Saturday, March 03, 2007

Saturday Whiparound: Early Bonus Edition

A Saturday special whilst Carla drops the dope from Dorchester! It's the weekend whiparound, Torrid-style and a day early!

I'm telling you, we're going to mess around and wake up a world greentech leader. The German firm Solarworld AG, itself subsidized by incentives to develop renewable technologies, has acquired the former Komatsu chip factory in Hillsboro, and with state investment help will convert it to a $400mil solar-cell and wafer production plant. The company claims it is building the biggest solar factory in the nation, and that 1,000 new jobs are needed.

You can almost hear Ted peeing in his pants over this one:
"This is a major step forward not only for our environment, but also Oregon's economy," said Oregon Gov. Ted Kulongoski. "SolarWorld AG will become a major partner in our state's move toward energy independence. I appreciate their commitment and dedication to achieving a clean energy future."
Give the guy credit; he has personally taken the initative to woo companies that really are good for Oregon, and it fits right in with his other personal initiative--environmental economics. On the other hand, SolarWorld takes over from a company that dumped almost twice as much into the property, but abandoned ship when chip prices fell. The same could happen to solar wafers, although that doesn't appear imminent. Still, this is a high profile 'get' that is exactly what Kulongoski promised he would bring. Our good friend Kari Chisholm at Blue Oregon is right--would this past week of huge leaps forward in Oregon policy, particularly on the environment, have happened with Ron Saxton as Governor and the Republicans in the House? Don't make me pee myself. If you like the more business-related/Euro angle, try Reuters' version.

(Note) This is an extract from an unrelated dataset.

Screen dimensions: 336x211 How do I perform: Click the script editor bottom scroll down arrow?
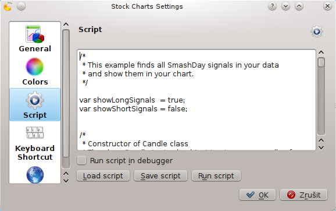click(321, 147)
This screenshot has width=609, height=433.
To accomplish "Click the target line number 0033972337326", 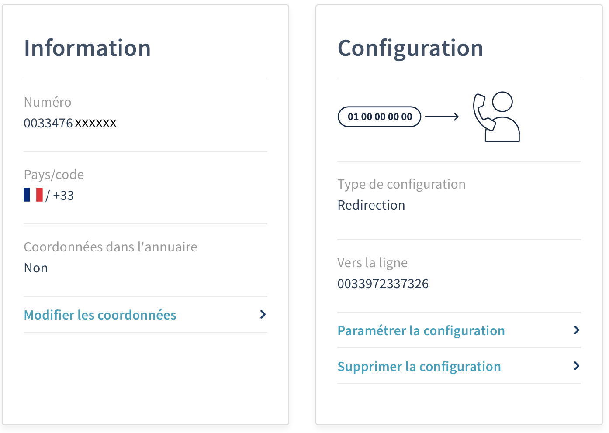I will (x=383, y=284).
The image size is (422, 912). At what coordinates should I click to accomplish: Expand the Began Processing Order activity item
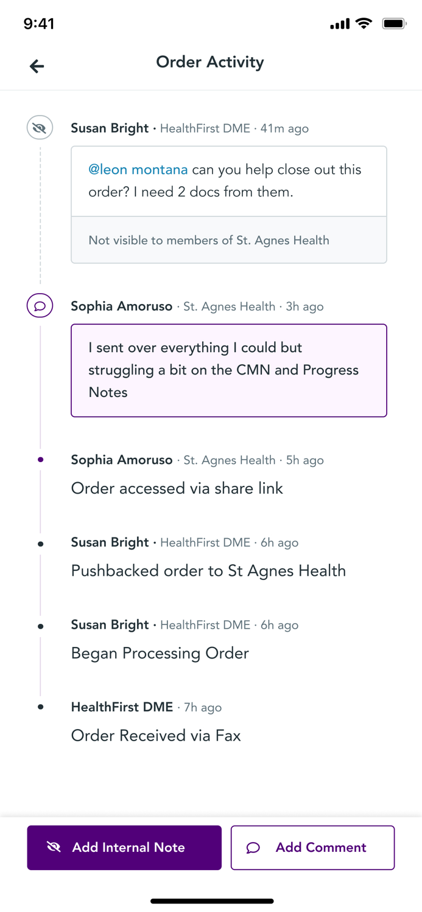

Hardy Myers has taken credit for a sizable bust in the black market tobacco racket. Here's the lawyerin' cowboy at right, with a strangely uncredited but arguably more powerful Rep. Darlene Hooley (OR-5) out rustling witnesses to depose, or something. He actually looks a bit more smug than Teddy sounded in his breathless quote, but given that he's getting up in years and all us guys get a little touched in the prostate at some point, he may in fact be peeing his pants a little too.

I'm hoping this shows I'm no criminal, because I'm still not sure what the game was here, but it was working out to the tune of 200 large before they got busted:
Four family members, operating as J.K. Wholesale, allegedly bought contraband tobacco and sold it to retail businesses in the Salem and surrounding areas over a four-year period.

J.K. Wholesale then "grossly under-reported the tax owed the state," Myers charged. He estimated that at least $200,000 in tobacco taxes had been avoided over the four-year period.

The Attorney General added that the nine stores were indicted for "crimes related to knowingly purchasing and reselling contraband tobacco products."

Oregon's 65 percent wholesale tax on non-cigarette tobacco, one of the highest in the country, has a history of encouraging smuggling.
Tobacco bootlegging--it's so...Jersey. And I say that with love, sort of. Like you love a cat with three legs and an eye poked out, but it still wakes up every day to bitch at you for food, and you feed it for being a pest. If they inflate tax avoidance busts like they do "street value" drug busts, this sounds more like a PR release to show that Myers has the black market under control should the cigarette tax be raised for Healthy Kids. Call me cynical, but Ted is still trying to count to 36 on that bill in the House.

This aint' good
:
Clackamas County Fire District 1 put Oregon City on notice today to come up with more money or lose its services next year.

The city, which is outside the district, pays the agency about $2.8 million a year to operate two fire stations. The district said costs are rising faster than the annual contract payments and that it will terminate the agreement June 30, 2008, if the problem isn't solved.
At first I thought they were threatening closure in June 2007, not 2008, but OC still has a small window to get something done budget-wise. And they are hurting financially already, so this is not good news for them. And they HAVE to get something done, because your fire protection rating is not something you want to mess around with. OC's water situation wouldn't necessarily change, but the personal and mechanical resources would be severely hampered if the city can't get another outfit to staff the stations or pay for 1st Clackamas to run them. When your ISO rating gets worse, your insurance premiums go up, and people don't want to live there as much. Gotta get that done, OC!